Cervical cancer is one of the most common cancers in women worldwide. Nearly all invasive squamous cell carcinomas are preceded by persistent human papillomavirus (HPV) infection and cervical intraepithelial neoplasia (CIN), and vast improvements in screening over the last 60 years have dramatically lowered the incidence of invasive disease in the developed world. Localized and some advanced cervical cancers in the United States have excellent prognoses, yet in developing countries, this disease remains the most lethal malignancy in women.
Minority and low-socioeconomic status patients are still at risk for developing cervical cancer in the United States due to lack of screening and early treatment.
The largest risk factor for cervical cancer is persistent HPV infection. Other risk factors include history of sexually transmitted diseases, multiple sexual partners, high parity, immunosuppression, and smoking.
The HPV oncoproteins E6 and E7 bind and inactivate the tumor suppressor genes p53 and pRB, respectively, which contributes to cervical carcinogenesis.

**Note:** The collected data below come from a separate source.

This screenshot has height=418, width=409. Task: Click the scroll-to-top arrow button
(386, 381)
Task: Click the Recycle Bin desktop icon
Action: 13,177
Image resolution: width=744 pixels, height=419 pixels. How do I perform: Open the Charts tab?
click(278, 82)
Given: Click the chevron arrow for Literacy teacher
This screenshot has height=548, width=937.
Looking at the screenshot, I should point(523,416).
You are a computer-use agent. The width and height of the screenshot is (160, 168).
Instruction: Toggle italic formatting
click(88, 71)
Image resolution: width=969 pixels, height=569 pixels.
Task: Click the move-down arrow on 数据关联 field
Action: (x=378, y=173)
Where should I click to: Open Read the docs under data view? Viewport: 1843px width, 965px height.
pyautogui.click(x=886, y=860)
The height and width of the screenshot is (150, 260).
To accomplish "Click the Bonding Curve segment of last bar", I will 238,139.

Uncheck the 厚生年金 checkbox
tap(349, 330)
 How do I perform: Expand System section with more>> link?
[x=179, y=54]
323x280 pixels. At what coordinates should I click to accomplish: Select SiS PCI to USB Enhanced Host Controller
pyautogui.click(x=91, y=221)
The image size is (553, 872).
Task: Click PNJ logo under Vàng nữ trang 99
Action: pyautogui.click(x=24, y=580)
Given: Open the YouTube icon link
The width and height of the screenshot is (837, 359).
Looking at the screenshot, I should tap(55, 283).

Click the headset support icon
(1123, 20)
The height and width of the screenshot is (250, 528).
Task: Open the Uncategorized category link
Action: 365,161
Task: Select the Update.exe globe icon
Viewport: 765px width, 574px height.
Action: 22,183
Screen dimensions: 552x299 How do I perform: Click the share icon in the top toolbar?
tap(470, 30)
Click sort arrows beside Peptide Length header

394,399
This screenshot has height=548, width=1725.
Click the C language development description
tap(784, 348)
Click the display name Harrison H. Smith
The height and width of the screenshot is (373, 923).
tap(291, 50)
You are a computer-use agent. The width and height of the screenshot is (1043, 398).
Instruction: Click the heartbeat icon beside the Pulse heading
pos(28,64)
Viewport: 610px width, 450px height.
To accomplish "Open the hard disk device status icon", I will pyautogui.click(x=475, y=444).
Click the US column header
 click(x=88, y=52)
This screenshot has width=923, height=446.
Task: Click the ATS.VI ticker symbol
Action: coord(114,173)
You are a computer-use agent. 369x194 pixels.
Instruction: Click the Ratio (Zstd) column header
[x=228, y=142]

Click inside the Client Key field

Cervical cancer is the third most common cancer in women worldwide, with more than 450,000 cases diagnosed annually. Developed countries have demonstrated a decreasing incidence and mortality from squamous cervical cancers over the last 50 years. This is likely due to improved access to screening, decreasing parity, and lower baseline prevalence of HPV. Adeno-carcinomas of the cervix account for approximately 15% of cervical cancers in the United States and have risen slightly over the last 20 to 30 years. The recent availability of an HPV vaccine has been shown to decrease the incidence of high-grade CIN and may further reduce the incidence of cervical cancer in years to come.1
In 2010, the American Cancer Society estimates 12,200 new cases of cervical cancer in the United States, with 4210 women predicted to die from this disease. The peak incidence for this disease is 45 years. Although the overall incidence of cervical cancer is low in the United States, the incidence in African Americans is nearly 50% higher than in Caucasians, and the incidence in the Hispanic population is more than double that of Caucasians. Furthermore, in comparison with Caucasians. African Americans are more frequently diagnosed with advanced-stage tumors and are less likely to receive treatment.2
Several established risk factors are known to contribute to cervical carcinogenesis. More than 99% of cervical cancers are associated with infection with HPV; risk factors associated with HPV infection are the same for CIN and cervical cancer. These include multiple sexual partners, history of other sexually transmitted infections, high parity, immunosuppression, and cigarette smoking.3 Obesity has been associated with a slightly increased risk of adenocarcinoma of the cervix.4 However, neither parity nor smoking has been associated with increased risk of adenocarcinoma of the cervix.5 Interestingly, although cervical cancer is not a typical genetically inherited ...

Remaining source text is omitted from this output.